WhatsApp would rather be blocked in the UK than undermine its encrypted-messaging system under the Online Safety Bill, the company has said.
Will Cathcart, Meta’s head of WhatsApp, has described the bill as the most concerning piece of legislation currently being discussed in the Western world.
The executive told reporters the company would refuse to comply if asked to weaken the privacy of encrypted messages, preferring to leave the UK than provide a less-secure service to users.
“We’ve recently been blocked in Iran, for example. But we’ve never seen a liberal democracy do that,” said Cathcart. “The reality is, our users all around the world want security. Ninety-eight per cent of our users are outside the UK. They do not want us to lower the security of the product, and just as a straightforward matter, it would be an odd choice for us to choose to lower the security of the product in a way that would affect those 98 per cent of users.”
The Online Safety Bill has been presented by the government as a ground-breaking law that will protect the privacy and safety of children in the digital sphere.

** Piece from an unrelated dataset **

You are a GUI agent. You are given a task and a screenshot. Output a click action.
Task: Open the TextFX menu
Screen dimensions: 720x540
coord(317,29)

The bill, which is currently making its way through Parliament, is set to require tech giants like Facebook and Google to protect users from harmful content for the first time, with penalties for breaching the new rules including fines of up to 10 per cent of their annual turnover.
Although the legislation has been celebrated by children’s charities, free speech advocates and IT experts have criticised the requirement for companies to use “accredited technology” to scan users’ messages to identify and remove child sexual abuse material.
The bill does not say how these scans would be implemented, but security researchers say they’re impossible to introduce without breaking end-to-end encryption.
Moreover, safe-messaging applications such as WhatsApp and Signal have said they cannot read messages sent over its own service, and so they would be unable to comply with law-enforcement requests to hand over messages, or pleas to actively monitor communications.
Last month, the president of Signal, Meredith Whittaker, said the company “would absolutely 100 per cent walk [away from the UK] rather than ever undermine the trust that people place in us to provide a truly private means of communication”.
The companies have criticised the implications that this type of legislation would have for privacy laws worldwide.
“When a liberal democracy says, ‘Is it OK to scan everyone’s private communication for illegal content?’ that emboldens countries around the world that have very different definitions of illegal content to propose the same thing,” Cathcart said.
Nonetheless, the National Society for the Prevention of Cruelty to Children (NSPCC) has highlighted the growing numbers of grooming and child-abuse-image crimes recorded in the UK. For every day the bill is delayed, the NSPCC estimates that more than 100 grooming and other such crimes could have been recorded, the charity said.
“Experts have demonstrated that it’s possible to tackle child-abuse material and grooming in end-to-end encrypted environments,” said the charity’s Richard Collard. “It is not a choice between privacy or child safety – we can and we must have both.”
Earlier this year, Prime Minister Rishi Sunak’s Conservative administration promised to amend the bill to introduce prison sentences for managers that fail to protect children from online harm. The proposal was pushed for by nearly 50 Conservative MPs, with the backing of the Labour Party.
The Online Safety Bill is expected to pass later in 2023.